Gobblin CLI提供了在终端运行jar程序的功能,该功能通过脚本bin目录下的gobblin脚本实现。gobblin命令会自动寻找job的类路径,如果变量HADOOP_HOME被设置,gobblin会找到hadoop的类路径。bin/gobblin -h列出所有可用的参数。
bin/gobblin命令的使用方法如下:bin/gobblin run [listQuickApps] [<quick-app>] -jobName <jobName> [OPTIONS]
-listQuickApps:列出所有可用的应用列表
-qucik-app:应用名称
bin/gobblin run <quick-app-name> -h:列出应用的参数列表
开发自定义命令行应用
1.自定义类继承EmbeddedGobblin类
2.定义内部类CliFactory继承PublicMethodsGobblinCliFactory,复写方法constructEmbeddedGobblin(CommandLine cli),复写方法getUsageString()用来提示使用方法,
复写setTemplate(String templateURI)用来设置模板文件。
3.自定义类注解@Alias,gobblin会自动扫描到该Gobblin CLI类。
实例:EmbeddedGobblinDistcp 用于分布式环境拷贝数据
/**
* Embedded version of distcp.
* Usage:
* new EmbeddedGobblinDistcp(new Path("/source"), new Path("/dest")).run();
*/
public class EmbeddedGobblinDistcp extends EmbeddedGobblin {
@Alias(value = "distcp", description = "Distributed copy between Hadoop compatibly file systems.")

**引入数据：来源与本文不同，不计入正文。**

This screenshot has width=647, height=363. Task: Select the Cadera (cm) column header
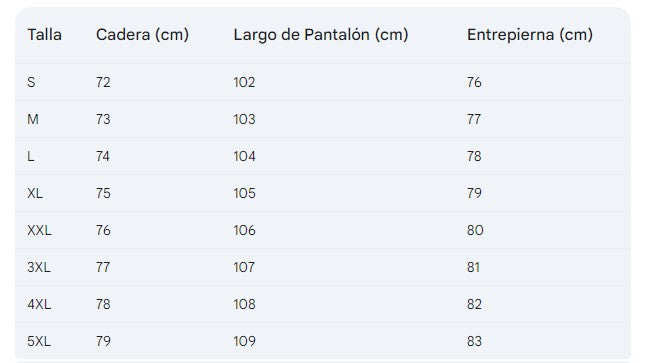142,35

public static class CliFactory extends PublicMethodsGobblinCliFactory {
public CliFactory() {
super(EmbeddedGobblinDistcp.class);
}
@Override
public EmbeddedGobblin constructEmbeddedGobblin(CommandLine cli) throws JobTemplate.TemplateException, IOException {
String[] leftoverArgs = cli.getArgs();
if (leftoverArgs.length != 2) {
throw new RuntimeException("Unexpected number of arguments.");
}
Path from = new Path(leftoverArgs[0]);
Path to = new Path(leftoverArgs[1]);
return new EmbeddedGobblinDistcp(from, to);
}
@Override
public String getUsageString() {
return "[OPTIONS] <source> <target>";
}
}
public EmbeddedGobblinDistcp(Path from, Path to) throws JobTemplate.TemplateException, IOException {
super("Distcp");
try {
setTemplate(ResourceBasedJobTemplate.forResourcePath("templates/distcp.template"));
} catch (URISyntaxException | SpecNotFoundException exc) {
throw new RuntimeException("Could not instantiate an " + EmbeddedGobblinDistcp.class.getName(), exc);
}
this.setConfiguration("from", from.toString());
this.setConfiguration("to", to.toString());
// Infer source and target fs uris from the input paths
this.setConfiguration(ConfigurationKeys.SOURCE_FILEBASED_FS_URI, from.getFileSystem(new Configuration()).getUri().toString());
this.setConfiguration(ConfigurationKeys.WRITER_FILE_SYSTEM_URI, to.getFileSystem(new Configuration()).getUri().toString());
// add gobblin-data-management jar to distributed jars
this.distributeJar(ClassUtil.findContainingJar(CopySource.class));
}
/**
* Specifies that files in the target should be updated if they have changed in the source. Equivalent to -update
* option in Hadoop distcp.
*/
@EmbeddedGobblinCliOption(description = "Specifies files should be updated if they're different in the source.")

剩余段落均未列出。